Avec
bientôt près de 70 % du PIB d'endettement public, l'Etat
est sans aucun doute trop endetté. Mais à l'inverse,
avec un endettement équivalent à 60 % de leur revenu
disponible, les ménages français sont parmi les moins
endettés des pays développés.
Le
budget de l'Etat est un outil d'intermédiation financière.
Il permet de financer des investissements socialement
utiles ne répondant pas aux critères du marché.
L'EXCEPTION
QUI CONFIRME
LA REGLE
Avec
un taux d'épargne
parmi les plus élevés des pays développés, pas plus
que la France les Français ne vivent au-dessus de leurs
moyens.
On a beau dire que les générations actuelles vivent
sur le dos des générations futures en accumulant de
la dette publique, c'est une consommation plus faible
que dans les autres pays développés qui ressort des
chiffres français, et un investissement presque entièrement
financé par l'épargne nationale.

On
peut faire le même raisonnement pour le déficit de l'assurance-maladie,
qui sert à soigner les enfants et leurs parents qui
les éduquent.

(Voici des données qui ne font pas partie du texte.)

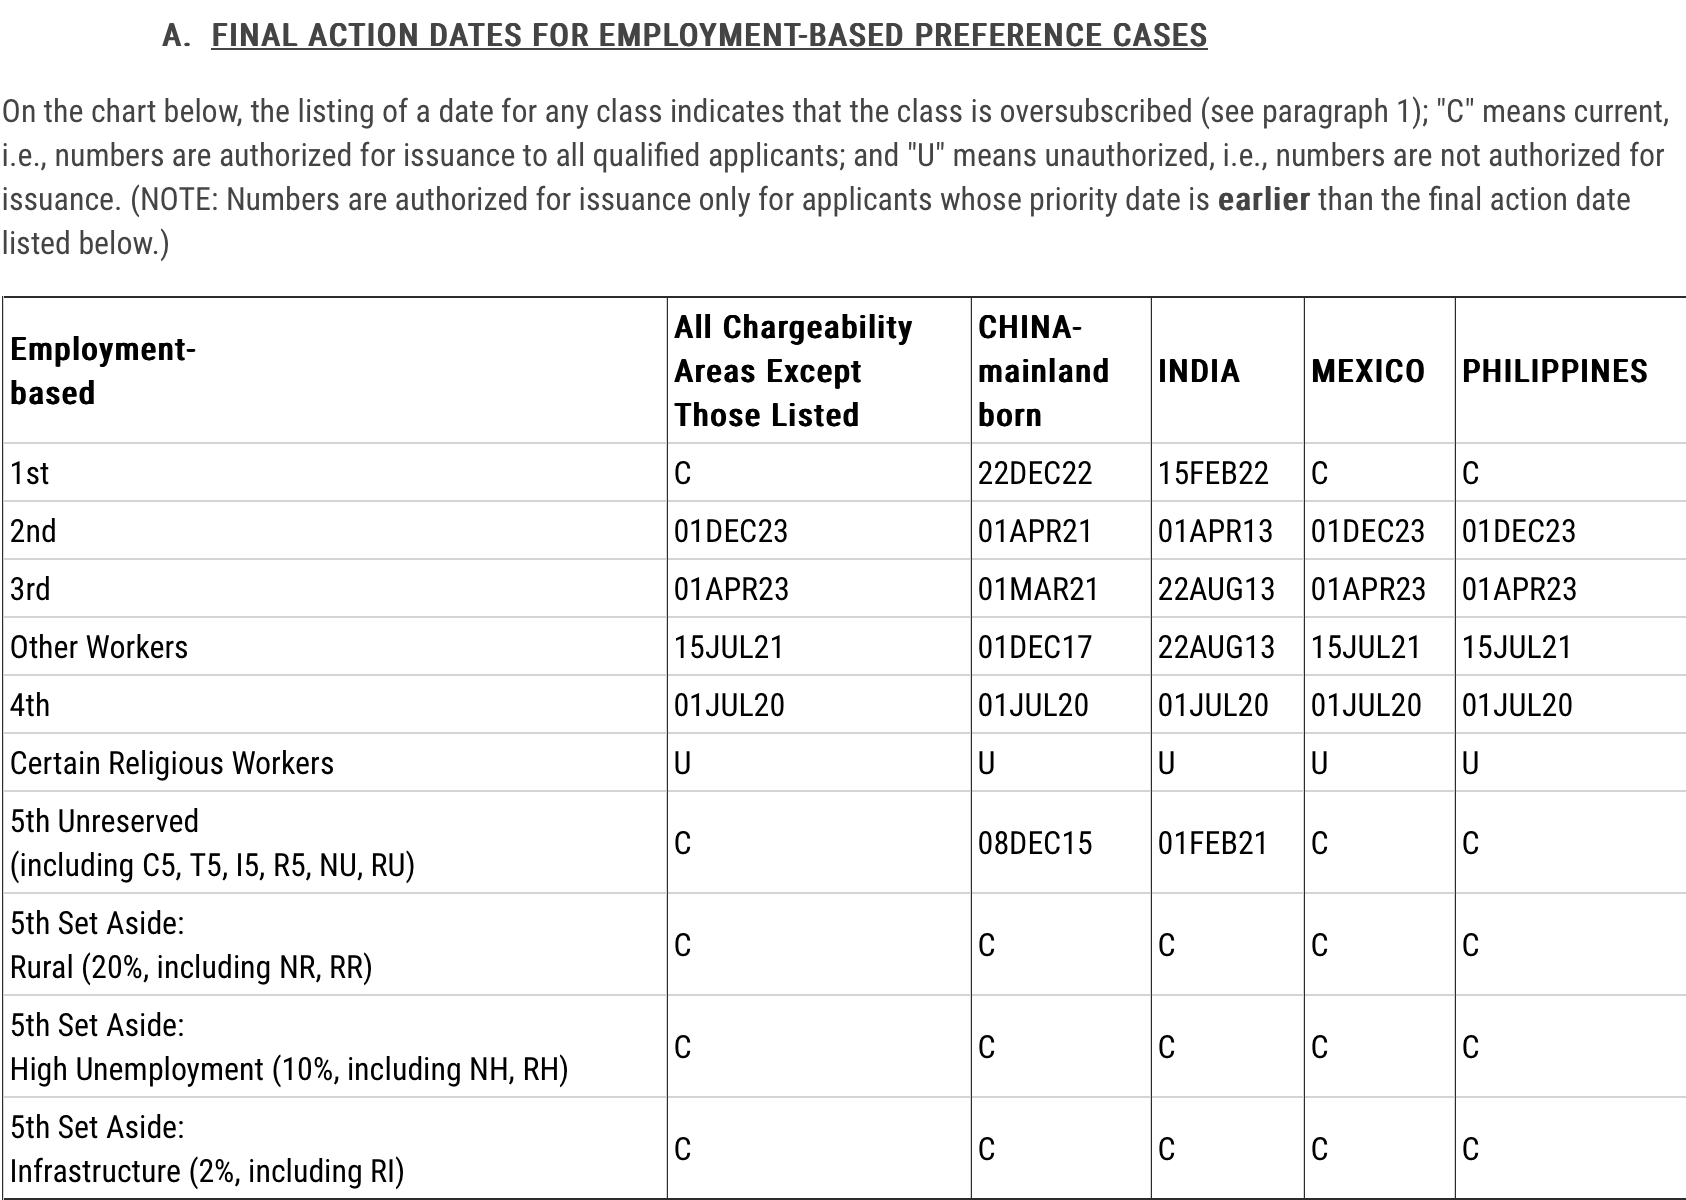Select the 01APR13 date cell
This screenshot has width=1686, height=1200.
coord(1215,531)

Rien ne permet d'affirmer aujourd'hui
que l'avenir est sacrifié au présent et que le bilan
des transferts entre générations est négatif pour les
plus jeunes.
Sans
compter l'importance de l'aide gratuite que les parents
et les grands-parents
consentent aux jeunes adultes.
Les
choses se gâtent quand l'endettement public explose
en même temps que celui des ménages et que la dette
extérieure s'envole, comme aux Etats-Unis.
La France n'en est pas là.
Il ne s'agit pas pour elle de vivre plus en rapport
avec ses moyens, mais de lutter contre les gaspillages,
d'améliorer la productivité de sa dépense publique,
de faire évoluer sa spécialisation internationale et
d'investir assez pour renouer avec une croissance forte
grâce à laquelle la hausse du rendement de l'impôt et
la baisse des dépenses induites par le chômage permettront
de mettre un terme à la paupérisation de l'Etat.